Algún día habrá humanidad (Páramo de Berlín, Santander)
A esta hora de este día unos 300, 400, 500 venezolanos cruzan el camino de Cúcuta a Bucaramanga a diez grados bajo cero.
Por Ricardo Silva Romero
(Publicada en el diario El País, de España, el miércoles 10 de octubre de 2018)
Pero lo que está pasando es esto: que a esta hora de este día unos trescientos, cuatrocientos, quinientos venezolanos cruzan el frío insoportable e inmisericorde del Páramo de Berlín, diez grados bajo cero en el camino de Cúcuta a Bucaramanga, con el ansia de llegar a alguna parte en donde puedan ser las personas que fueron antes del régimen siniestro. Está ocurriendo esto: que si no fuera por la solidaridad de quienes tienen el don de ver el viacrucis ajeno, si no fuera por los estrujones y los sánduches y las ropas de doña Juana, doña Leonor, don Iván, don Pastor, don José Luis, los caminantes venezolanos sufrirían y morirían más. Está pasando que, por líos de presupuesto o por miedo a los vigilantes estatales, las autoridades están haciendo muy poco —ni Acnur está sirviendo— para aliviar el drama. Y esto es ya lo peor que podía pasar. Y está empezando aquí la xenofobia.
Dice la brillante doña Leonor, una venezolana asilada en Pamplona, que hubo gente que vaticinó estas escenas del fracaso humano —gente que predijo la elección democrática de la tiranía, el empobrecimiento de la sociedad, el reino tambaleante de la versión oficial, la violencia brutal, la degradación de la degradación, el éxodo—, pero que es el momento de augurar que un buen día dejará de pasar. Celebra la alegría caribe de los venezolanos: su entereza para seguir adelante, para reírsele a la tragedia en la cara, para recibir la ayuda de los colombianos que entienden que aquello de que somos iguales no es un anhelo sino un hecho. Pero sabe de memoria, también, que el horror se tiene que conocer, que los lectores y los televidentes y los usuarios tienen que enfrentarse a esta noticia como si estuviera pasándoles.
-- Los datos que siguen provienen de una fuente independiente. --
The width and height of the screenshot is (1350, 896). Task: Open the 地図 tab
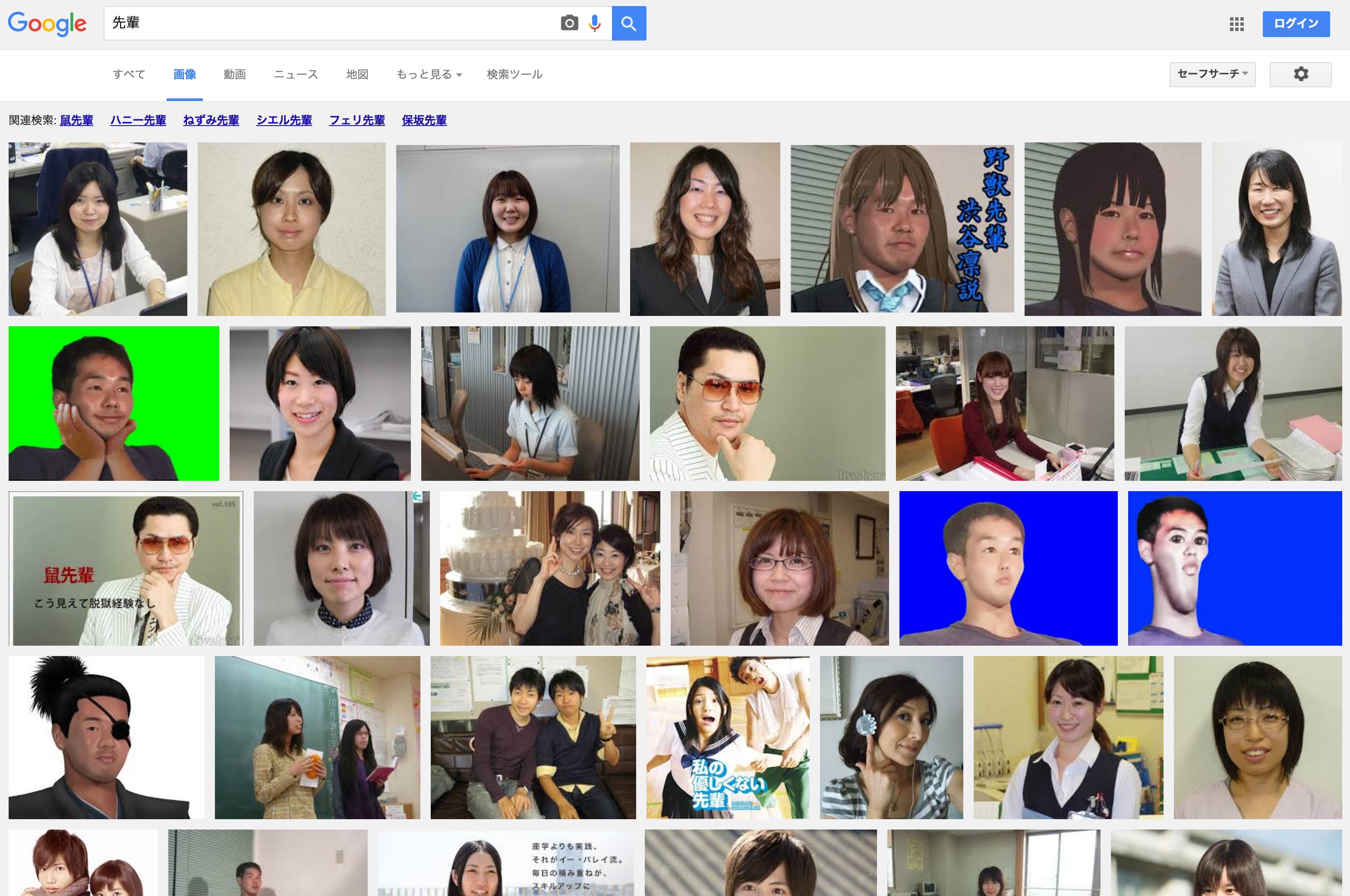[357, 74]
Cuenta la templada doña Juana —una santandereana con el corazón en la mano— que los venezolanos van a pie entre el polvo, desde el calor hasta el frío del infierno, porque los buses se niegan a correr el riesgo de llevar a quienes no tienen pasaporte. Cuenta que sube un par de veces al hoy llamado “páramo de la muerte”, 3.200 metros sobre el nivel del mar en esa odisea de 195 kilómetros, a darles a los caminantes lo que les pueda dar, a llevarles a los peregrinos lo que les consigan los empresarios bumangueses. Y don Iván y don Pastor y don José Luis, que están allí para ser testigos de esa ruina, insisten e insisten en que esta es la hora de ver a los hombres gritándole al cielo de Maduro por quitarles todo, a las mujeres diciéndose entre dientes que algún día volverán a sus casas, a los niños tiritando y tosiendo y vomitando con los pechos cerrados.
Se pierde demasiada salud, demasiado espíritu, en el intento vano e inútil de demostrar que una cosa son ellos y otra cosa somos nosotros, que no nos iguala el hecho de la vida. Sería ridículo, por no usar la palabra “humano” en el peor de sus sentidos, que se vuelva común el odio por los venezolanos, que se siga diciendo que están tomándose los trabajos y las esquinas de los mendigos y los burdeles como vengándose de lo que hicieron los colombianos en Venezuela hace décadas —eso también se dijo— cuando Venezuela era la solución a los problemas. Pero para eso, para que los prójimos no resulten parias, hay que ver a las madres que tratan de que sus bebés no se mueran, a los niños desnutridos que escupen bilis, a los muchachos sonrientes que ruegan para que sobren cobijas en los gallineros y los garajes del camino.
Aquí están mirándonos a los ojos. Un día y una noche se pasan volando, como una hora nomás, cuando no se es un emigrante venezolano que cruza la frontera a pie con todo el peso sobre un cuerpo sin fuerza. Cuando no se está perdiendo la esperanza de llegar al lugar en donde uno está esperándolo a uno.